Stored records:

· · · ·

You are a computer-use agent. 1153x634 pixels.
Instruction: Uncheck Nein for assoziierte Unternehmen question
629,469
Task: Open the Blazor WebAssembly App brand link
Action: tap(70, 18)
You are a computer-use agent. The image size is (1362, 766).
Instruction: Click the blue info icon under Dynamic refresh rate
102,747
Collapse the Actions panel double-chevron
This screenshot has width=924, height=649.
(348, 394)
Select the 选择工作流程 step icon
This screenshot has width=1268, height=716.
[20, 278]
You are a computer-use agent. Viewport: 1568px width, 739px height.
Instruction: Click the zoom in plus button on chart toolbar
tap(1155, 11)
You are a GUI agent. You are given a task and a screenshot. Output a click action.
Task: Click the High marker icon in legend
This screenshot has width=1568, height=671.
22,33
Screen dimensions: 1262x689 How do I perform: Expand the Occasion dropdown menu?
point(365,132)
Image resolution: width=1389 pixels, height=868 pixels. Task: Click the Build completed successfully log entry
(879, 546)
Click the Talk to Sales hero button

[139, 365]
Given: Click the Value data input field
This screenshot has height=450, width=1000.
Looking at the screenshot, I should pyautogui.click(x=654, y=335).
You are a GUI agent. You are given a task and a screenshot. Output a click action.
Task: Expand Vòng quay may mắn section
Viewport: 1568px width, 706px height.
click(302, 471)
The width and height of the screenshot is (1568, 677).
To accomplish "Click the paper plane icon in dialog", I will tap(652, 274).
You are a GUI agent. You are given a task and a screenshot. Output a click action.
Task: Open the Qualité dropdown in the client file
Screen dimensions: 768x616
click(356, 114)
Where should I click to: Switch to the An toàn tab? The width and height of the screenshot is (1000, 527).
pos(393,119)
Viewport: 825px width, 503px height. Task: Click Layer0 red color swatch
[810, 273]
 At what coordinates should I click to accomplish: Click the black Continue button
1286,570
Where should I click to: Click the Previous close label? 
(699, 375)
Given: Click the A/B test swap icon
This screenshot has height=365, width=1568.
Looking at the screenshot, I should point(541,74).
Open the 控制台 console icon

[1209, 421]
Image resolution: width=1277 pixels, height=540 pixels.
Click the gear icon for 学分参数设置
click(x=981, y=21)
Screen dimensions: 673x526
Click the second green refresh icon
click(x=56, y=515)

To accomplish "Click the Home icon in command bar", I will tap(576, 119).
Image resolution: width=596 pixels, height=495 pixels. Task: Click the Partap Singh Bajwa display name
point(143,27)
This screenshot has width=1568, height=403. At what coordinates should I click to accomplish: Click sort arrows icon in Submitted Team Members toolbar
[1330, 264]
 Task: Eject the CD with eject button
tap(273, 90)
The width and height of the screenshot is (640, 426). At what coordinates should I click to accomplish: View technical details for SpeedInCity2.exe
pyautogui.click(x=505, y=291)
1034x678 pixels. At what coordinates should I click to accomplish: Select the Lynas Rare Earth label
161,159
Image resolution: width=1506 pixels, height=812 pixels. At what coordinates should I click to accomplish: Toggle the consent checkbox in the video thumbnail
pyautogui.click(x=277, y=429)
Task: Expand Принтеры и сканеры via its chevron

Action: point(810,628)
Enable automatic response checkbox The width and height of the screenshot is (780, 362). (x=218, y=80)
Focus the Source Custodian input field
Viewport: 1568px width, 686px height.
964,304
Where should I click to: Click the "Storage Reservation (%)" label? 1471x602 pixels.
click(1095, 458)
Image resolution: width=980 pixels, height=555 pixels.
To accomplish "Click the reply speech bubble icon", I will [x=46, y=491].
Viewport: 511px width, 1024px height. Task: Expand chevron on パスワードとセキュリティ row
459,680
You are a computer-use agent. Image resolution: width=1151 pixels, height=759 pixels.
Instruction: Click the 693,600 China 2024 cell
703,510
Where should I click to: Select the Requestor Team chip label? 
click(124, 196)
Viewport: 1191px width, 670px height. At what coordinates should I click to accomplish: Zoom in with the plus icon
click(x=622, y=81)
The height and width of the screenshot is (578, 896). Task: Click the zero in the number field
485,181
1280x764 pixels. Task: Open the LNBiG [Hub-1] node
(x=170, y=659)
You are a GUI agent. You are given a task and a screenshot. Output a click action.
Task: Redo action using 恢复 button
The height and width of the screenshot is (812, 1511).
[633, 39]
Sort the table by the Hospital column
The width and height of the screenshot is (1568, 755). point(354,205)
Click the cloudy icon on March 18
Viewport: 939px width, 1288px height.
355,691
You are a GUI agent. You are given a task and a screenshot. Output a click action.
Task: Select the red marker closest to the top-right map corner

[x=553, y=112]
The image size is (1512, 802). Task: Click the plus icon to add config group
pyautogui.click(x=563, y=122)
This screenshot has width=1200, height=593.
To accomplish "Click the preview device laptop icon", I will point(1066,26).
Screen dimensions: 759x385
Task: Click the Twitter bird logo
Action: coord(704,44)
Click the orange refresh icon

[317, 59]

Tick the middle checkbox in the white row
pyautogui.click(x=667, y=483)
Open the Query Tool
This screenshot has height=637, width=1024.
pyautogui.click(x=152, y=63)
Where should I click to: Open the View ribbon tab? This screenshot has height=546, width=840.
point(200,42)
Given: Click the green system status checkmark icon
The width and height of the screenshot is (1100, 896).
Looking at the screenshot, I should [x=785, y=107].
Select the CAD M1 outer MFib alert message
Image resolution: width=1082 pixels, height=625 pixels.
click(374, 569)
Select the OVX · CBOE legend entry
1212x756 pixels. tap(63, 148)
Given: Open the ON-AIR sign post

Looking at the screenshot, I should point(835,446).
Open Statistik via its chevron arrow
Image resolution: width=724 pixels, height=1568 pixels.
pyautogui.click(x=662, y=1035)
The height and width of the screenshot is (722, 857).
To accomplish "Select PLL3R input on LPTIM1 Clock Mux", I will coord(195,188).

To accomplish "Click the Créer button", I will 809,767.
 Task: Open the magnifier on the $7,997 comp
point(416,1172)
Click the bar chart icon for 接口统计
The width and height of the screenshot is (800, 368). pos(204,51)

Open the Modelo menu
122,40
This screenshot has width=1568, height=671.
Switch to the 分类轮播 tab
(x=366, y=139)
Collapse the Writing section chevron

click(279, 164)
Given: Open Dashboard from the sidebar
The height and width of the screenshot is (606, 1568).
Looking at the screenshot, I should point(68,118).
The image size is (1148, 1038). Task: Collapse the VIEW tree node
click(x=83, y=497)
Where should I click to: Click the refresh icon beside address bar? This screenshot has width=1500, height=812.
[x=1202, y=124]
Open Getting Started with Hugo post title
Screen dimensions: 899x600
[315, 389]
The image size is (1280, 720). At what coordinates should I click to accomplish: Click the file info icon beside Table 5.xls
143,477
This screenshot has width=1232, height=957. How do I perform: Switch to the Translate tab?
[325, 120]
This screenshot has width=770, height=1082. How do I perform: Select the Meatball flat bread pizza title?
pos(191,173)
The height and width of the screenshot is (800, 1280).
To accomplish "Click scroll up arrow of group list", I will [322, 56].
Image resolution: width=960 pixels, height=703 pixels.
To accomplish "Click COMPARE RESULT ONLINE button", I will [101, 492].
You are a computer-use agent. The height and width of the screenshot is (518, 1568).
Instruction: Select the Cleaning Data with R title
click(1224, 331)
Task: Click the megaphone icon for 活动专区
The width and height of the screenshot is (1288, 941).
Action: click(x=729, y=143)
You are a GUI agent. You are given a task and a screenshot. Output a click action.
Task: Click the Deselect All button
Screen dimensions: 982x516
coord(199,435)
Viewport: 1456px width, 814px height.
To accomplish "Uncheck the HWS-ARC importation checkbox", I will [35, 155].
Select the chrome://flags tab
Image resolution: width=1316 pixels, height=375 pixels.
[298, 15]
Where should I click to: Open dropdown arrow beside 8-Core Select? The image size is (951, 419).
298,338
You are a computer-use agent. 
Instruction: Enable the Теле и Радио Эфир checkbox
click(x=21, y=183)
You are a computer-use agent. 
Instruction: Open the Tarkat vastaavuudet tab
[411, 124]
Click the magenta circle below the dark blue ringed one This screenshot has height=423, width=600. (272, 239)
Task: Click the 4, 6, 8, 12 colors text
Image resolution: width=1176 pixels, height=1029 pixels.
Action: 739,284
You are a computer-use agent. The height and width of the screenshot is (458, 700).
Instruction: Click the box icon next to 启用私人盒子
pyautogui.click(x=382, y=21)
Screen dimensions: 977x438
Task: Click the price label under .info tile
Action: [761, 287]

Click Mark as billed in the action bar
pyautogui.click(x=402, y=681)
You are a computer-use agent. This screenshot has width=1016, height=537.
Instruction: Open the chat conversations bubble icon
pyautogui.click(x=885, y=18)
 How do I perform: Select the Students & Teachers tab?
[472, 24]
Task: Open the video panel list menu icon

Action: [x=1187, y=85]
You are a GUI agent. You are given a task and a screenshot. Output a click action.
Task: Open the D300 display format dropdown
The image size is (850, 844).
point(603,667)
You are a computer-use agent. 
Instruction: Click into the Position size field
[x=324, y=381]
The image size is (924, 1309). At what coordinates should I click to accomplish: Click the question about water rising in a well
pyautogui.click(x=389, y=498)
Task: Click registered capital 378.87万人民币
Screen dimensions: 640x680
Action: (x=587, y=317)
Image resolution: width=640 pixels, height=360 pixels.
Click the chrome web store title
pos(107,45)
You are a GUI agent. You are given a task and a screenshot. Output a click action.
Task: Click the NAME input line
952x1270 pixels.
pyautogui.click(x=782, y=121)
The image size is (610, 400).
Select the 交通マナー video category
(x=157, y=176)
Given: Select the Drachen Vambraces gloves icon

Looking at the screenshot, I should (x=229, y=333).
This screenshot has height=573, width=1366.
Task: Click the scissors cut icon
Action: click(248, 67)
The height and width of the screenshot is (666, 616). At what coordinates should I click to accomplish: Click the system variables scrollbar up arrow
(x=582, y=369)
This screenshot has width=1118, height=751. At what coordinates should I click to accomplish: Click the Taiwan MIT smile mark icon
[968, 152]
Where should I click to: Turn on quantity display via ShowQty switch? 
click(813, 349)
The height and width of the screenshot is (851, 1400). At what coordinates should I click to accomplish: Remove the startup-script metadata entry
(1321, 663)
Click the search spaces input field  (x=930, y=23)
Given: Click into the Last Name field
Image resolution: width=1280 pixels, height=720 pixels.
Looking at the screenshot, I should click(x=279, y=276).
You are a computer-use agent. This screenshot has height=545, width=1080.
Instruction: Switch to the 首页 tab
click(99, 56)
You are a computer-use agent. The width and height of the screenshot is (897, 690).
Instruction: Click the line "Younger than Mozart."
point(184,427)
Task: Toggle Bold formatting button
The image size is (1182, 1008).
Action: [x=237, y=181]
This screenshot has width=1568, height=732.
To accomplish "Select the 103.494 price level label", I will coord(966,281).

· · · ·

DIRECTIONS |
Go through the lines above and copy any that contain "input".

RESPONSE TO THE EXERCISE |
Given: Click the Value data input field
Focus the Source Custodian input field
To accomplish "Select PLL3R input on LPTIM1 Clock Mux", I will coord(195,188).
Task: Click the NAME input line
Click the search spaces input field  (x=930, y=23)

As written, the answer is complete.